## Task prompt
Rewrite the entries below with every "GUI agent" changed to "interface agent", leaving everything else as it is.

## Dataset records
■ ■ ■ ■ ■ ■ ■
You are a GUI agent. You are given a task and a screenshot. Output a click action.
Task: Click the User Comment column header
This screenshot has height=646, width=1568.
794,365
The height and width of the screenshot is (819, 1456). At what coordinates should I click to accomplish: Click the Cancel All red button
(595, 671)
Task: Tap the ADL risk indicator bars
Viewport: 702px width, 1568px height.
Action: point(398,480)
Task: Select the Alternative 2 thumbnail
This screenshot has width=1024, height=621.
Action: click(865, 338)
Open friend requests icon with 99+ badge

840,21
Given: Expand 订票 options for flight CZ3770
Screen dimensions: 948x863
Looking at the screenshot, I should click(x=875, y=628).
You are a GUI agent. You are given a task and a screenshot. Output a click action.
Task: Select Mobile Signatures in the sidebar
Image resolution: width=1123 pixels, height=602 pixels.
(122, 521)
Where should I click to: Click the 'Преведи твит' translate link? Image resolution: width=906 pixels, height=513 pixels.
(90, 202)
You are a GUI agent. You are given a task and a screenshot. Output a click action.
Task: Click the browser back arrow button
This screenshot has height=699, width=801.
■ ■ ■ ■ ■ ■ ■
## Response for this exercise
You are a interface agent. You are given a task and a screenshot. Output a click action.
Task: Click the User Comment column header
This screenshot has height=646, width=1568.
794,365
The height and width of the screenshot is (819, 1456). At what coordinates should I click to accomplish: Click the Cancel All red button
(595, 671)
Task: Tap the ADL risk indicator bars
Viewport: 702px width, 1568px height.
Action: point(398,480)
Task: Select the Alternative 2 thumbnail
This screenshot has width=1024, height=621.
Action: click(865, 338)
Open friend requests icon with 99+ badge

840,21
Given: Expand 订票 options for flight CZ3770
Screen dimensions: 948x863
Looking at the screenshot, I should click(x=875, y=628).
You are a interface agent. You are given a task and a screenshot. Output a click action.
Task: Select Mobile Signatures in the sidebar
Image resolution: width=1123 pixels, height=602 pixels.
(122, 521)
Where should I click to: Click the 'Преведи твит' translate link? Image resolution: width=906 pixels, height=513 pixels.
(90, 202)
You are a interface agent. You are given a task and a screenshot. Output a click action.
Task: Click the browser back arrow button
This screenshot has height=699, width=801.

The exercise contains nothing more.